More reading of the files needs to be undertaken but it appears that the reason for the separate cemeteries (superficially along colour/race lines) were along religious or cultural lines. The Hindi or Indian cemeteries generally containing a plinth and sometimes the graves of individuals.

Although not all were given a headstone, where their names were known these were kept in a register. The challenge was recording the names. This was not always done in the heat of battle as survival was a far greater priority and often it was left to the enemy to bury the dead. In other cases, it depended on the literacy and regard of the person as to whether the name was recorded. This particularly affected labour and carrier records. Some tribes (micro-nations) did not believe in burying their dead so left them along the way for wild animals to dispose of.

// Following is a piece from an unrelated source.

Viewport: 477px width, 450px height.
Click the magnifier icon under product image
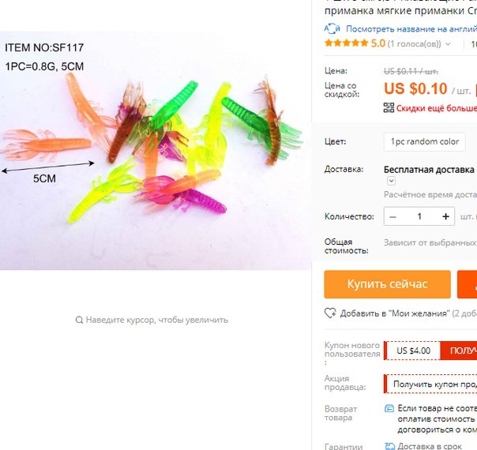click(x=79, y=320)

The exhausting nature of the march and sometimes the large numbers of deaths meant chiefs were too tired to record names, or didn’t tell the white officers, and then of course some officers were better at keeping records than others. (One sees this in the War Diaries where some daily reports include the names of all those sent to hospital, died or arrived, irrespective of contingent).

The reasons stated for not giving everyone a headstone was mainly financial – a stone cost between £12 and £60 depending on where it needed to be transported to. For families who were not likely to visit the grave or to ask questions about the resting place of a loved one (ie those less literate, not of one of the recognised major religions), they were not accorded a tombstone or even a listing on a wall. Their names however are on registers in each of the relevant cemeteries.

Trying to reconcile data in remote Africa four years after the war ended could not have been easy. The challenge for us today, with our evolved values, is to find a way to accord those without a tombstone the same recognition as those with one. It’s worth knowing that the idea behind the askari monuments in Nairobi and Mombasa including carriers and other labourers, was an attempt by those in the 1920s to collectively remember the men who had no headstone.

Getting into the primary source material is imperative if we want to avoid ‘broken telephone’ and mis-understandings or perpetuation of myth. Reading the material for ourselves with all our past individual experiences brings new interpretations and understanding which adds to the jigsaw of history.